O Policial como uma das Belas Artes
(Maria José Camecelha)
De que falamos quando dizemos que o Romance
Policial é um género? Para que remete a noção
de género? Remete para uma compartimentação, com
base essencialmente na
'história' - para as classificações - 'de amor', 'de
guerra', etc.
Dentro da literatura, o policial foi praticamente sempre
considerado (talvez a par com os 'livros de cowboys' e
os de guerra) um género 'menor'.
Destinado ao grande público consumidor de literatura
leve, daquela que se lê aos fins de semana, não
coloca grandes problemas, nem de ordem filosófica
nem doutra (não faz pensar - grande temor da
sociedade contemporânea), tem vários pontos altos
em escritores, como Agatha Christie, criando-se um
verdadeiro culto, em que certos detectives são vedetas.

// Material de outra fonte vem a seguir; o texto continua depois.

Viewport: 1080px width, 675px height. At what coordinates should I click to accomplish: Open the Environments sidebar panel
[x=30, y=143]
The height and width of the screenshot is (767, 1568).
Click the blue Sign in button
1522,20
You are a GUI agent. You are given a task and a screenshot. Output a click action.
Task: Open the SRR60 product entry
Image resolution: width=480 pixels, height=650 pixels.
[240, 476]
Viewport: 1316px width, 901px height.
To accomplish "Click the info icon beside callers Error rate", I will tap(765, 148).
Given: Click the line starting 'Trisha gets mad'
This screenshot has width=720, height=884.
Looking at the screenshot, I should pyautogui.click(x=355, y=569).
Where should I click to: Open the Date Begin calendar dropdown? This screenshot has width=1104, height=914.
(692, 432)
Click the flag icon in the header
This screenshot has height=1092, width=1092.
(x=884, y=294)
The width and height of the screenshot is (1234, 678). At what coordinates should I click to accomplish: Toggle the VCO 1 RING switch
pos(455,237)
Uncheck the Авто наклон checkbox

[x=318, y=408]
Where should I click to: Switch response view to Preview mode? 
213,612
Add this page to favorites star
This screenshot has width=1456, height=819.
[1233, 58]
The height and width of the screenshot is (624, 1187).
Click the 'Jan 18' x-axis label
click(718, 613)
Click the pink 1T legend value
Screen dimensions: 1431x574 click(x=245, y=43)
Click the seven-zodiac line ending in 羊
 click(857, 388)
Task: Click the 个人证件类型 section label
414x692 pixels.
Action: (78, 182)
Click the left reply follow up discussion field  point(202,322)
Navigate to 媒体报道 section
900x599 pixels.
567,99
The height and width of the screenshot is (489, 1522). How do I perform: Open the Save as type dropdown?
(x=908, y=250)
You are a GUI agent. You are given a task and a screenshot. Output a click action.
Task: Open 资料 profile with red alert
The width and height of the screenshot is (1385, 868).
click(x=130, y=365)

O que penso ser curioso é que a definição de género
mantém um certo status do livro - uma forma de o
vender, com base numa história cujo âmbito pode ser
o mais vasto possível, e não propriamente uma
definição que tenha a ver com um efeito de que o
próprio livro produza ou seja participante. Visto de um
ângulo mais geral - é condição essencial que, para ser
um policial, exista um morto (não de morte natural,
evidentemente) - o objecto central da acção - e que
esse objecto central despolete uma série de
considerações ao detective. Ou seja, figura tão
importante como o morto - o detective - assume um
papel de fundamental importância dentro da trama da
história. (Só - no caso, por exemplo de Chandler e de
Hammet ou ainda Dickon Carr, nos seus vários
pseudónimos) ou, caro a várias produções norte-
americanas e inglesas - o detective e o seu alter-ego
(situações óbvias encontradas nos pares Sherlock
Holmes e Dr. Watson; Tommy-Tuppence; Poirot e o
seu eterno confessor, no par de Queen's de Ellery
Queen, Nero Wolfe e Archie Goodwin (Rex Stout) ou
ainda Vance/Van Dine ou, triangular: Perry Mason,
Paul Drake, e Della Street.
O processo de descoberta é um processo que,
definido o objecto da intriga - o morto e o que este
arrasta de situações que se vão inter-relacionando - é
suportado pelo clássico 'como/quem/porquê' - em que
todos os pequenos indícios se vão instituindo em
provas e ter lugar num puzzle geral - que o grande
detective encaixa a pouco e pouco.
Até aqui tudo bem - não há nada que levante a questão
de não poderem existir géneros bem definidos -
caizinhas onde enfiamos os livros, fazendo número
com a imensa massa de consumidores da chamada
Literatura Policial.
Mas, aqui e ali encontramos pequenas traições ao
género, que se entrelaçam com outros
Agatha Cristhie ri-se de si através da personagem da
escritora Ms. Oliver - que come maçãs e odeia
participar em conferências de escritores - e que nunca,
mas nunca, consegue responder à
pergunta - 'como se tornou uma escritora
de livros policiais?'.
Remete ainda para um tipo diferente da construção
clássica em O Assassinato de Roger Ackroyd -
em que o próprio narrador se institui assassino - por
pequena falha de 10 m - notada pelo grande
detective H. Poirot (que, sendo belga e toda a gente
pensando que é francês, lembra também o detective
sueco da escritora
inventada - que se interroga mil vezes sobre o por quê
de ter escolhido um detective de um país que
desconhece por completo. É como se a história se
olhasse a si própria. Um - para dentro - que sugere ao
espectador - tornado que é interveniente dum
processo que indicia, mais do que um mero relato da
história, uma reflexão sobre todo um universo - que é
construído no limite duma destruição do género.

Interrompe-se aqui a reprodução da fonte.